Problems to work on:
1. From the excerpt on renal hypoxia/reoxygenation injury, set down the stretch from "MicroRNAs (miRNAs) are" through "still deserve investigation." word for word.
2. Write the next part of the excerpt on renal hypoxia/reoxygenation injury, beginning after its last sentence.

Document excerpt:
----------------

PMCID: PMC6789291  PMID: 31632533

Abstract

The function of androgen receptor (AR)/microRNA-21 (miR-21) axis in tumor development was well investigated. However, the roles of the axis performed in hypoxia/reoxygenation (H/R)-induced apoptosis of mouse renal tubular epithelial cells (RTECs) is not known. In this study, H/R-induced apoptosis of RTECs was established to evaluate the role of miR-21-AR axis. The protocol of 8-h hypoxia and 24-h reoxygenation were selected to produce H/R injury. Our data showed that H/R increased miR-21 and caspase-3 expression, reduced the expression AR and programmed cell death protein 4 (PDCD4). By contrast, AR-siRNA increased H/R-induced apoptosis, and promoted caspase-3 expression, but reduced PDCD4 expression (vs. H/R group). pre-miR-21 reduced, while antagomiR-21 promoted apoptosis and PDCD4 expression in H/R-induced RTECs. Moreover, pre-miR-21 promoted, while antagomiR-21 reduced caspase-3 expression in H/R-induced RTECs. Together, H/R increased miRNA-21 and reduced AR expression, then regulating PDCD4- and caspase-3-dependent apoptosis. AR/miR-21 axis could be a potential therapeutic target for the kidney ischemia injury.

Keywords: Kidney, androgen receptor/miR-21 axis, renal hypoxia/reoxygenation

Introduction

Ischemia injury in cerebrum, heart and kidney, etc. is the main cause of death and disability [1]. Ischemia-related renal injury involves a series of complex pathophysiological processes, including energy exhaustion, oxidative stress and inflammatory reaction [2,3]. Hypoxia is the primary initiator of the ischemic injury [4]. In renal ischemia-reperfusion, blood flow is blocked, followed by blood reperfusion and acute inflammation, including production of a large number of pro-inflammatory factors and release of chemokines, increased expression of adhesion molecules, activation of neutrophils and monocytes and tissue infiltration [5]. Thus, it is of particular interest to investigate the potential mechanisms or signaling pathway involved in hypoxia/reoxygenation (H/R)-induced renal injury.

MicroRNAs (miRNAs) are small endogenous non-coding RNAs of about 21-22 nucleotides, which are ubiquitous in animals, plants, viruses and other organisms [6]. The function of miRNAs is related to the regulation of gene expression [7]. miRNAs have been reported to modulate ischemia-reperfusion injury. For examples, miR-320 level was reduced by ischemia-reperfusion injury in heart [5]. After acute myocardial infarction, the expression of miR-127 was up-regulated, and blockage of the expression of miR-127 could reduce the occurrence of arrhythmia after myocardial infarction [8]. miR-21 is a extensively-researched miRNA, which has been detected in renal ischemia-reperfusion injury [9]. Therefore, whether miR-21 is involved in H/R-induced renal injury and the potential mechanisms still deserve investigation.

----------------

Dataset entries:
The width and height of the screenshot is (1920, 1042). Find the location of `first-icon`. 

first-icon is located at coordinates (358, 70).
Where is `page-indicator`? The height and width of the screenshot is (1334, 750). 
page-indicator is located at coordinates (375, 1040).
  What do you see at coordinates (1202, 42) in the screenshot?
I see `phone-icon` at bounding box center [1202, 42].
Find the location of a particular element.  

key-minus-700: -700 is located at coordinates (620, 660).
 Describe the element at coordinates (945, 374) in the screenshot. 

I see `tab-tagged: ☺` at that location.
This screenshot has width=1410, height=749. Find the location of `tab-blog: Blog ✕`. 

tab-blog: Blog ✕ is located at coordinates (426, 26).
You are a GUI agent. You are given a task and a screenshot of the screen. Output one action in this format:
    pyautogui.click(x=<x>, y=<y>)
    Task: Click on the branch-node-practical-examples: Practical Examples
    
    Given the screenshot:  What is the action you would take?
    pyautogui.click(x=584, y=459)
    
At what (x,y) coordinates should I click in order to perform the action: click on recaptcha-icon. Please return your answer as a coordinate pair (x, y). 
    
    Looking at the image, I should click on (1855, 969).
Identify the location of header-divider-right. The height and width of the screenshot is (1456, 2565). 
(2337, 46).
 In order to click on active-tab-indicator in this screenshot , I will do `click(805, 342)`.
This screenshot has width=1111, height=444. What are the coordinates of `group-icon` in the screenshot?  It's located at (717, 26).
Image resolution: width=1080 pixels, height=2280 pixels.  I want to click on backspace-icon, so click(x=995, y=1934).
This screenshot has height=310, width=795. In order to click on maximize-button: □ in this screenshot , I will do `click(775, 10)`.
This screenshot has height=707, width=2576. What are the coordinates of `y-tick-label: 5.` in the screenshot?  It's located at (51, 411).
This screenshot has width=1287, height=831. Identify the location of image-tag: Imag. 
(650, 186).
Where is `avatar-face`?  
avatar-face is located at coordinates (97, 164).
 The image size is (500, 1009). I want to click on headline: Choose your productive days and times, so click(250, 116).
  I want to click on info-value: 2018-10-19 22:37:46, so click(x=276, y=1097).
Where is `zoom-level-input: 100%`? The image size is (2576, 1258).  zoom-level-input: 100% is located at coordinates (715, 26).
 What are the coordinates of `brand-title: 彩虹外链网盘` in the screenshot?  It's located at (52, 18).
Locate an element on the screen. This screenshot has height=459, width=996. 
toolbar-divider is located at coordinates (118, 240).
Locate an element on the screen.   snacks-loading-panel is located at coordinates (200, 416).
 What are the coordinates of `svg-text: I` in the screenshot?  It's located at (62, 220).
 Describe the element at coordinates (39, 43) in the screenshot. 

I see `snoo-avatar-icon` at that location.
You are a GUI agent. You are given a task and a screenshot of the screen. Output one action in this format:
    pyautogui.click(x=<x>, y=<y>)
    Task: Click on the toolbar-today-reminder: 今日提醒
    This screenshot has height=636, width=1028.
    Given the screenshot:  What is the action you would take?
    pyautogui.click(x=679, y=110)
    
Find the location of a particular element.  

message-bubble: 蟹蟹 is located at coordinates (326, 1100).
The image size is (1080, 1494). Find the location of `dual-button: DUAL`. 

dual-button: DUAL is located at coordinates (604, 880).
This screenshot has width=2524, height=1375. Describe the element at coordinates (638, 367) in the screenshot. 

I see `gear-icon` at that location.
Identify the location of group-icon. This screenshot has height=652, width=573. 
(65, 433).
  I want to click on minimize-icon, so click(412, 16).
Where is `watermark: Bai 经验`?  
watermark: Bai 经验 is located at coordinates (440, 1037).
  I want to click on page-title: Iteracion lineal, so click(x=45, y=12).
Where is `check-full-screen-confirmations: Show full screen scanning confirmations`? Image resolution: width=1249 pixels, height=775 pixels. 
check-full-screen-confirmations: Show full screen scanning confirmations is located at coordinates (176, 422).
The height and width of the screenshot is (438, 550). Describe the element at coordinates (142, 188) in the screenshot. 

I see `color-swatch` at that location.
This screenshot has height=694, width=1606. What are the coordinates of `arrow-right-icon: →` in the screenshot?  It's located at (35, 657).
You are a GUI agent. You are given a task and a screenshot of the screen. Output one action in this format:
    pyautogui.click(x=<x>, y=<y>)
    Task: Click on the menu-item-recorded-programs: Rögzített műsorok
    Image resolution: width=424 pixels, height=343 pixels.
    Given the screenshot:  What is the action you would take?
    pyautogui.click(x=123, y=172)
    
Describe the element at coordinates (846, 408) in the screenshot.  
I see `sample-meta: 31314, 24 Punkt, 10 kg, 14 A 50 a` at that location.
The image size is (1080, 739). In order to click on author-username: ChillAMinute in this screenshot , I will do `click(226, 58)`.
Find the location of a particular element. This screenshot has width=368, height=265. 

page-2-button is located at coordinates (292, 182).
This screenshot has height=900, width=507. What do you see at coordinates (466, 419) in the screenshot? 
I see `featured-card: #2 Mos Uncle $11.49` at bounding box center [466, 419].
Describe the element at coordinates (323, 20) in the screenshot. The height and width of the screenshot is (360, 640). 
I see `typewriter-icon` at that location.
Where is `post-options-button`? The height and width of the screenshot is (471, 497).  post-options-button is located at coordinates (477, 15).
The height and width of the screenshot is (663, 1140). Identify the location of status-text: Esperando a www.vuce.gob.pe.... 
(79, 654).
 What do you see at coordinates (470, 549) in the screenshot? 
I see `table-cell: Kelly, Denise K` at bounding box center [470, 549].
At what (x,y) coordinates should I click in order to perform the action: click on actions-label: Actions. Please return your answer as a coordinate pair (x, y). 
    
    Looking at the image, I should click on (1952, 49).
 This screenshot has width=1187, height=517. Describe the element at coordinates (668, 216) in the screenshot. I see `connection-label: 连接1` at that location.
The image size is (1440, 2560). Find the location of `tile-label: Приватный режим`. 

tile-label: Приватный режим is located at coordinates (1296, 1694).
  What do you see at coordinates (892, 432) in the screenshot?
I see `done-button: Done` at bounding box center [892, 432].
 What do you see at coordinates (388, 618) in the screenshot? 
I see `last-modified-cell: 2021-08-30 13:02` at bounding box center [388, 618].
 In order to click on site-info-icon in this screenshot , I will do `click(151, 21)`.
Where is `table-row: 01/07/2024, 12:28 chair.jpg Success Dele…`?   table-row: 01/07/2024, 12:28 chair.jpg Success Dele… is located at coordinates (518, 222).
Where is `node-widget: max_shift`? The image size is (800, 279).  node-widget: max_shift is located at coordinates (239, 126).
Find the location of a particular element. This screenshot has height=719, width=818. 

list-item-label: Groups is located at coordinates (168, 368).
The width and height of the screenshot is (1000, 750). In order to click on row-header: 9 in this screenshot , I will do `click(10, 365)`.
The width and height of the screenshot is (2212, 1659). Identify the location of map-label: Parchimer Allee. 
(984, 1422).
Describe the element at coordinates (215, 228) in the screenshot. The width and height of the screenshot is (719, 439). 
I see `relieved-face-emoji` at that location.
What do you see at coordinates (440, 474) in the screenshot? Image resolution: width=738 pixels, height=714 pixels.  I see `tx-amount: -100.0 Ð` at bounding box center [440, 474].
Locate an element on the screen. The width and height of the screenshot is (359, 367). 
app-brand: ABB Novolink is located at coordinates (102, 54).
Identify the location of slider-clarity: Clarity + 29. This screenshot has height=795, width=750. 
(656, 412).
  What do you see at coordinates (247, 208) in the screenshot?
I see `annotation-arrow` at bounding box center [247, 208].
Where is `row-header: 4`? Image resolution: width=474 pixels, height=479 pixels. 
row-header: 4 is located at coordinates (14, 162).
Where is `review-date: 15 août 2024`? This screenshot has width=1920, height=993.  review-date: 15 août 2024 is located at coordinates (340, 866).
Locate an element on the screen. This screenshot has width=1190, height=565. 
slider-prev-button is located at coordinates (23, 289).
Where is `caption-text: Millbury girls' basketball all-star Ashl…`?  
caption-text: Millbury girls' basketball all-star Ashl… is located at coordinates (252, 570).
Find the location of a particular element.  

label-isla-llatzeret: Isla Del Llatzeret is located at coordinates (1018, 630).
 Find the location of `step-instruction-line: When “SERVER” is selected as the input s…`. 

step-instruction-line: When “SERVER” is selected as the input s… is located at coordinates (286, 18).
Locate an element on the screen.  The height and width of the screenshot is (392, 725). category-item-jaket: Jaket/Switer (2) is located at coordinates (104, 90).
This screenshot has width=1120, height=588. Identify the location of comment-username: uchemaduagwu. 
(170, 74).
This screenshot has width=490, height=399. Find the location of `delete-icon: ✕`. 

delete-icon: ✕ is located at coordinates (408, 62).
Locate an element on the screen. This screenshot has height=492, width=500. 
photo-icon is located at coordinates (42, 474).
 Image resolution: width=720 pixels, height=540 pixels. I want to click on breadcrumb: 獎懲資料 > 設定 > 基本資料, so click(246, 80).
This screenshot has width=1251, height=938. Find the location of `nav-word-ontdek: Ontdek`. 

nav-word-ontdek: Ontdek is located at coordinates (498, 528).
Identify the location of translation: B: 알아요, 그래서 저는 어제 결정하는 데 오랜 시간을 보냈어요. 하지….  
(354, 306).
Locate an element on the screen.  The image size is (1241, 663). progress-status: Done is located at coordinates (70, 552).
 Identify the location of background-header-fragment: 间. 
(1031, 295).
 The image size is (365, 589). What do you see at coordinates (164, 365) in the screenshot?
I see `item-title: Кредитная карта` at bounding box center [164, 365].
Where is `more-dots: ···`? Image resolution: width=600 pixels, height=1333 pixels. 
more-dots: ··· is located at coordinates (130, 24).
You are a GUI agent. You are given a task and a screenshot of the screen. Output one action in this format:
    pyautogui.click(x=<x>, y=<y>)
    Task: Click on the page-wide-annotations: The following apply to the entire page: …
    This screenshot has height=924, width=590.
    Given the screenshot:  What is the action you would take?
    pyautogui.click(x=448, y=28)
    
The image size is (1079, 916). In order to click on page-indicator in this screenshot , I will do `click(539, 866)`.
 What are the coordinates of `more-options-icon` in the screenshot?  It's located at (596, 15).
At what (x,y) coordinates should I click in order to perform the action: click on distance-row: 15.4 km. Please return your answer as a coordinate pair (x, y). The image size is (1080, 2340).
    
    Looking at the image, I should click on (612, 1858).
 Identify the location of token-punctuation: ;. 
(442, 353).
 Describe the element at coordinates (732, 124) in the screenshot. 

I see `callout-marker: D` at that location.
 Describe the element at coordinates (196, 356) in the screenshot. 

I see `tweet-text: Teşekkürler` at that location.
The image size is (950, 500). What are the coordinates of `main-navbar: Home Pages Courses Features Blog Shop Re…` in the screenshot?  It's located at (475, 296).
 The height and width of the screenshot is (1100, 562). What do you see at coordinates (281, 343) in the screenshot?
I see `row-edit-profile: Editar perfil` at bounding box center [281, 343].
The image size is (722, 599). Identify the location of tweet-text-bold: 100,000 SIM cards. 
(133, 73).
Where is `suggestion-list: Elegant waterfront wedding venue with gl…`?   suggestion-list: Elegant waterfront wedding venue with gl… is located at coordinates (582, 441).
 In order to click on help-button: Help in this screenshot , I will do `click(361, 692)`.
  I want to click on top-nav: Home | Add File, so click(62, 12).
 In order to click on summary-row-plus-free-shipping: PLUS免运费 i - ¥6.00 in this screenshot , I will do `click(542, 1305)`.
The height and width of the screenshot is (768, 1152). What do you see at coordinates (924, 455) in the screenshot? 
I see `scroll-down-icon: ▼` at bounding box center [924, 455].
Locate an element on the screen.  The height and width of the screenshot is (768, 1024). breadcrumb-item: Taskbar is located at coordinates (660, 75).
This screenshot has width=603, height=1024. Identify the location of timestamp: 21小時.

----------------

Your responses:
1.
MicroRNAs (miRNAs) are small endogenous non-coding RNAs of about 21-22 nucleotides, which are ubiquitous in animals, plants, viruses and other organisms [6]. The function of miRNAs is related to the regulation of gene expression [7]. miRNAs have been reported to modulate ischemia-reperfusion injury. For examples, miR-320 level was reduced by ischemia-reperfusion injury in heart [5]. After acute myocardial infarction, the expression of miR-127 was up-regulated, and blockage of the expression of miR-127 could reduce the occurrence of arrhythmia after myocardial infarction [8]. miR-21 is a extensively-researched miRNA, which has been detected in renal ischemia-reperfusion injury [9]. Therefore, whether miR-21 is involved in H/R-induced renal injury and the potential mechanisms still deserve investigation.

2.
Androgen receptor (AR) is a key macromolecule mediating androgen, and can be detected in kidney [10]. Androgen has been reported to affect the nitric oxide synthase (NOS) activity in kidney by binding with androgen receptor, thus further affecting renal hemodynamics and various physiological functions [11]. Interestingly, miR-21 and AR formed an axis to regulate each other’s expression, resulting in a positive feedback loop to regulate biological activities, such as antitumor [12]. In this study, a mouse kidney epithelial cell line (TCMK-1) was challenged by hypoxia-reoxygenation and the roles of AR/miR-21 axis performed in the ischemia injury of renal cells were investigated by regulating the expression of miR-21 and/or AR.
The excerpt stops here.